[ASSIGNMENT] Below are the records; pull every line that includes "agent".

[MATERIAL FOR THIS TASK]
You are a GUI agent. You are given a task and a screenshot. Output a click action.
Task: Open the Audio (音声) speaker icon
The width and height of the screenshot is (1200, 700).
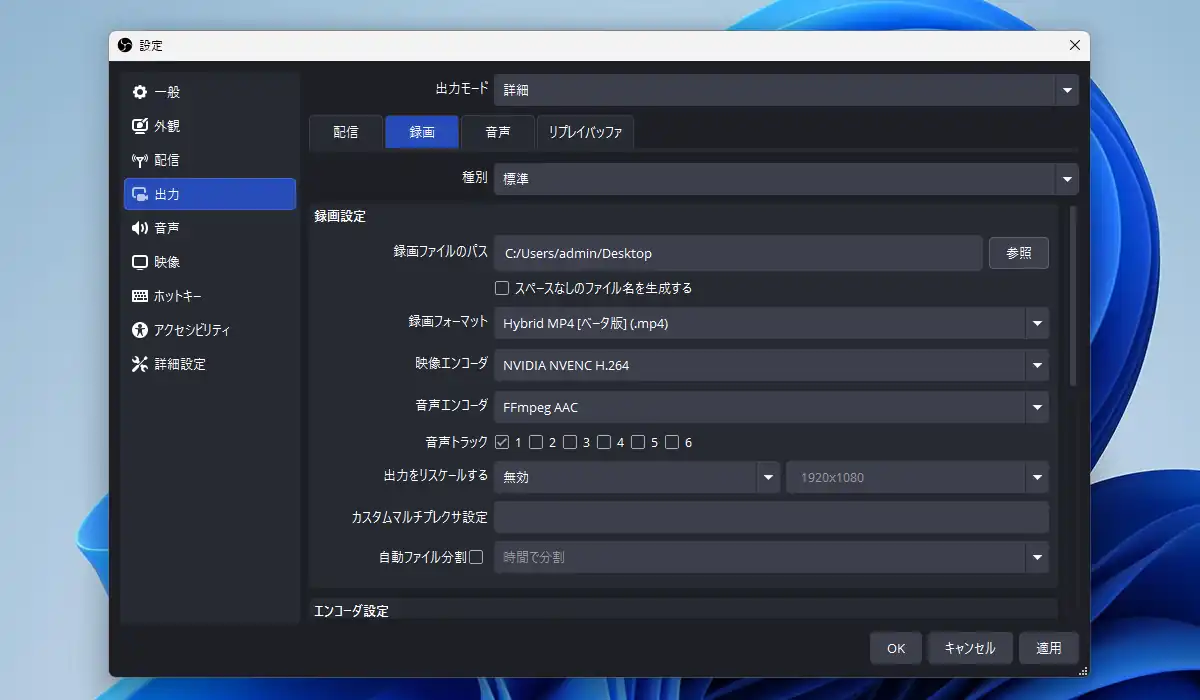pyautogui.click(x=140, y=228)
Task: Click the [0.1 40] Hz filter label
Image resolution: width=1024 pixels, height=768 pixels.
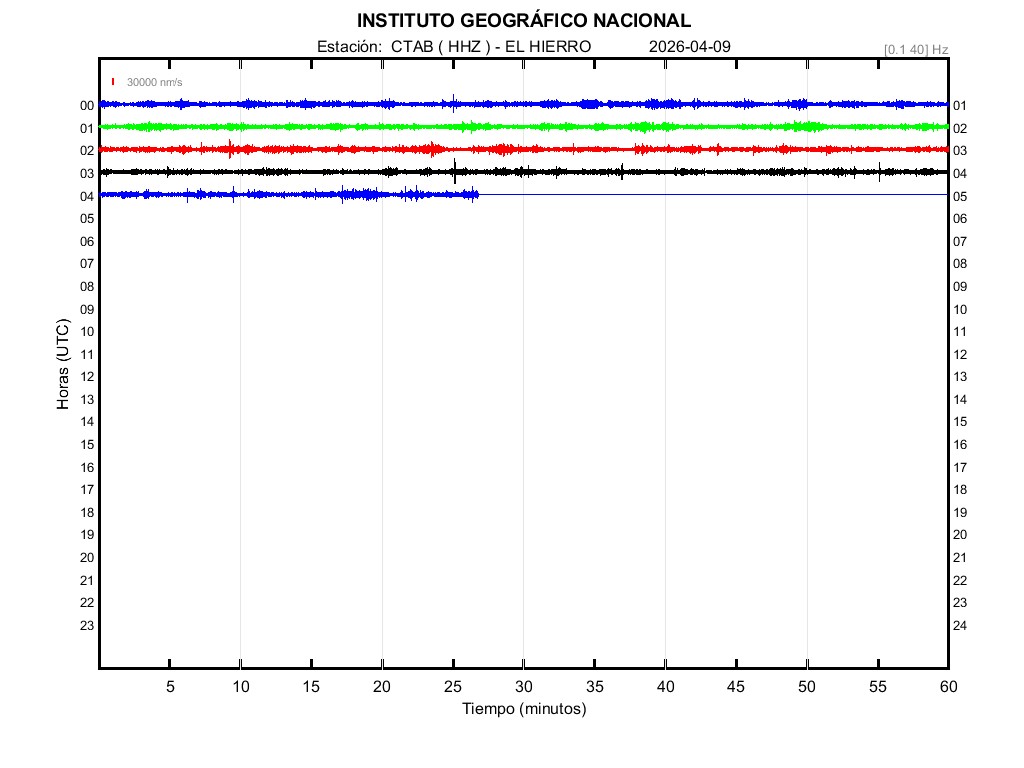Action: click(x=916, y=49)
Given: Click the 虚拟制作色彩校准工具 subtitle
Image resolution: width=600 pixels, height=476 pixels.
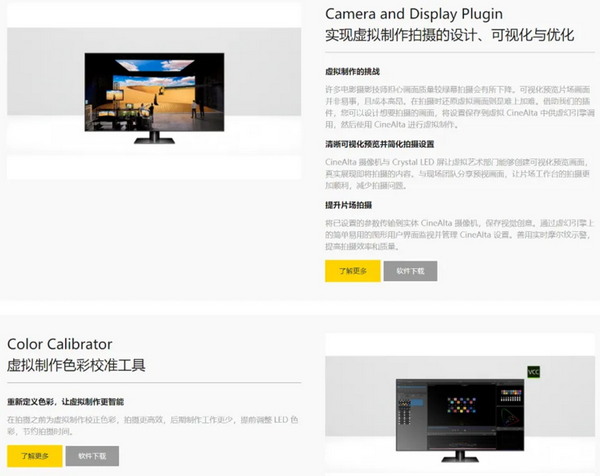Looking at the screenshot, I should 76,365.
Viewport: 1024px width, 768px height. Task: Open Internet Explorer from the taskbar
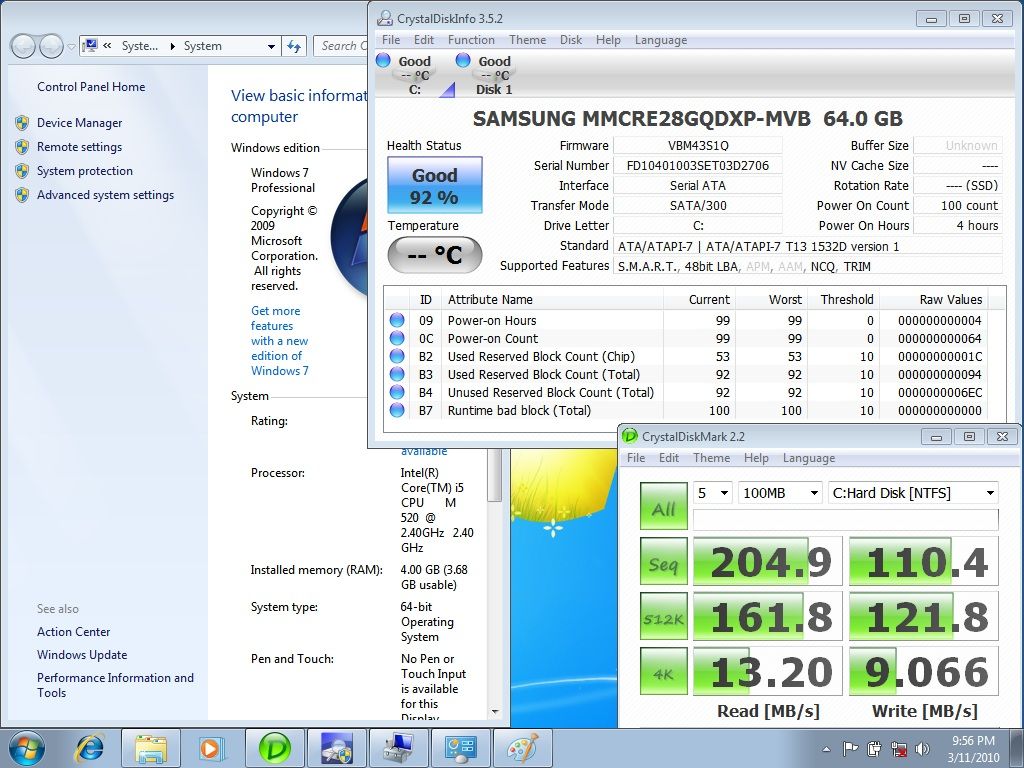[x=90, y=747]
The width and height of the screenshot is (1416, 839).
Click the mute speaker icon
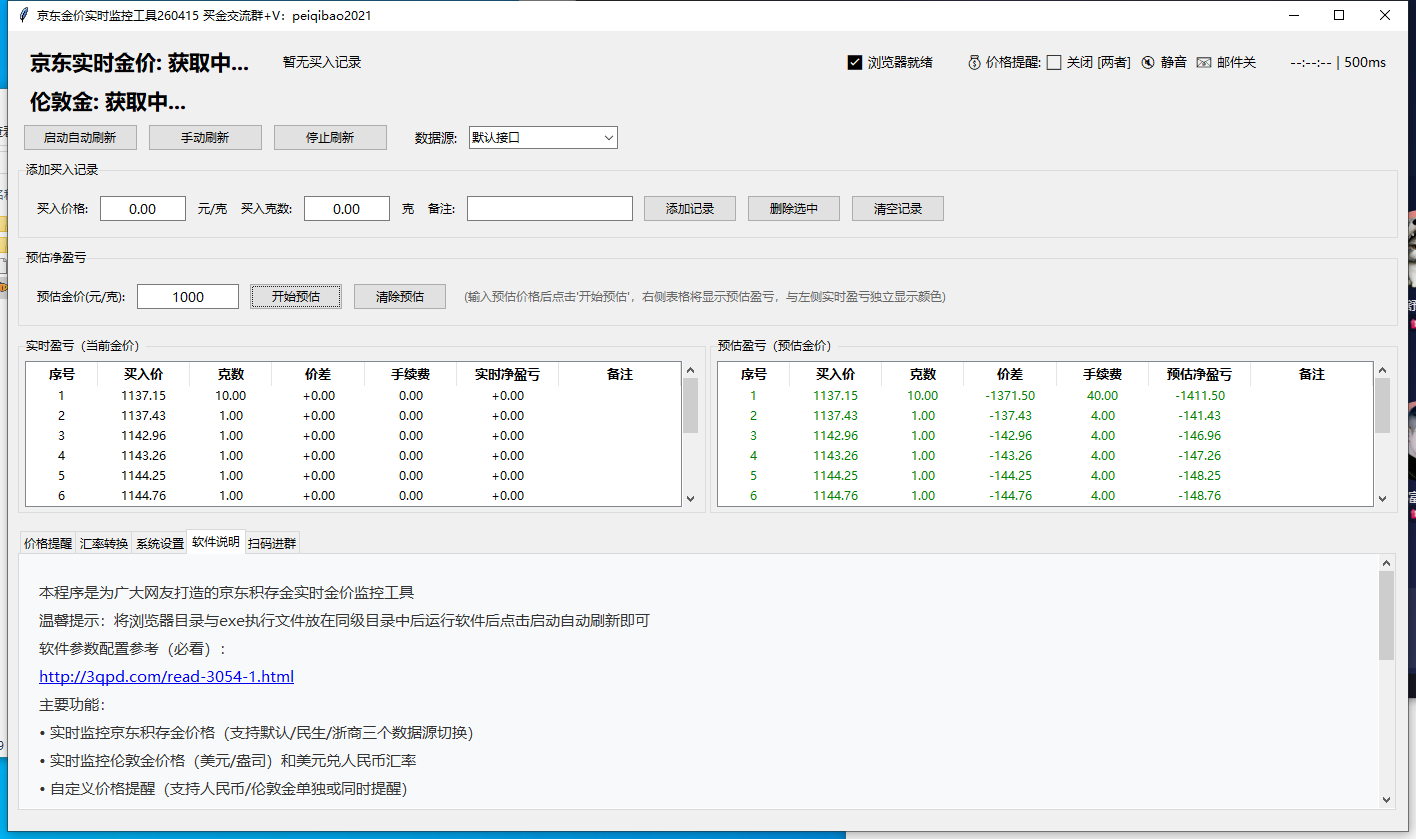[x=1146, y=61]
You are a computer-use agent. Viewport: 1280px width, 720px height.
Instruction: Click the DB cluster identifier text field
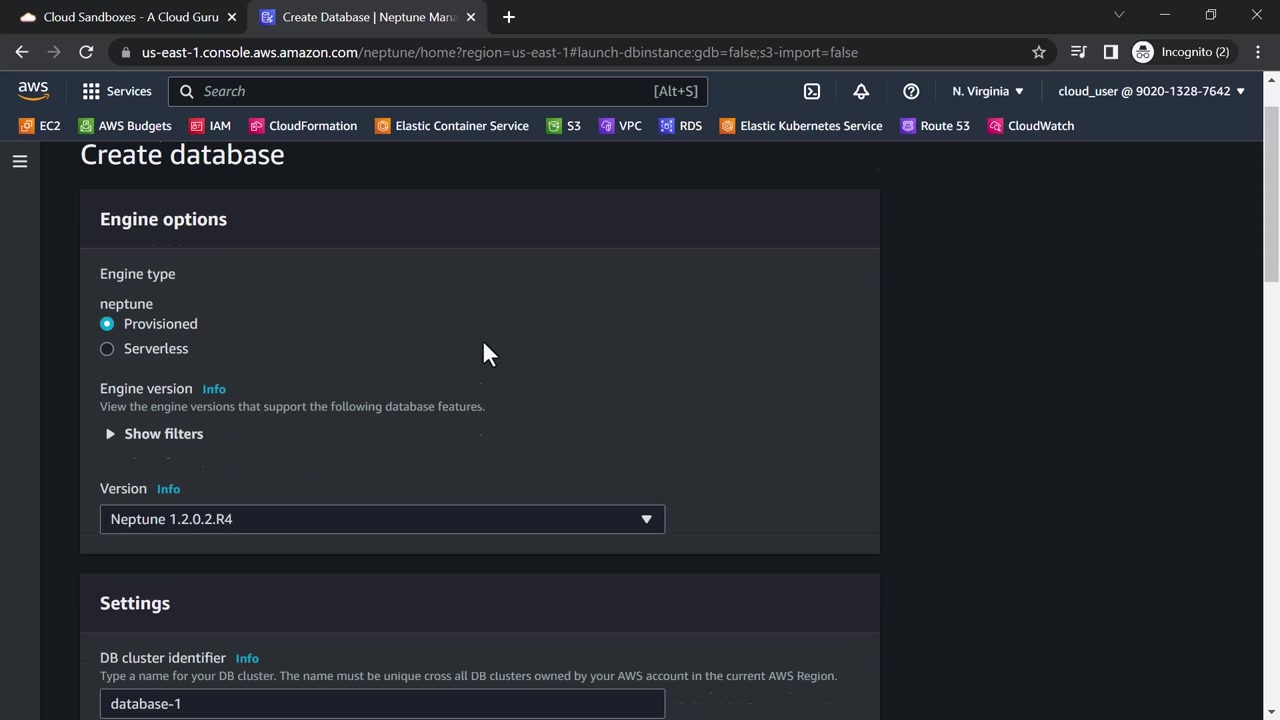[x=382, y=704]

[RESULT OF THE EXERCISE]
You are a GUI agent. You are given a task and a screenshot. Output a click action.
You are a computer-use agent. Viewport: 1280px width, 720px height.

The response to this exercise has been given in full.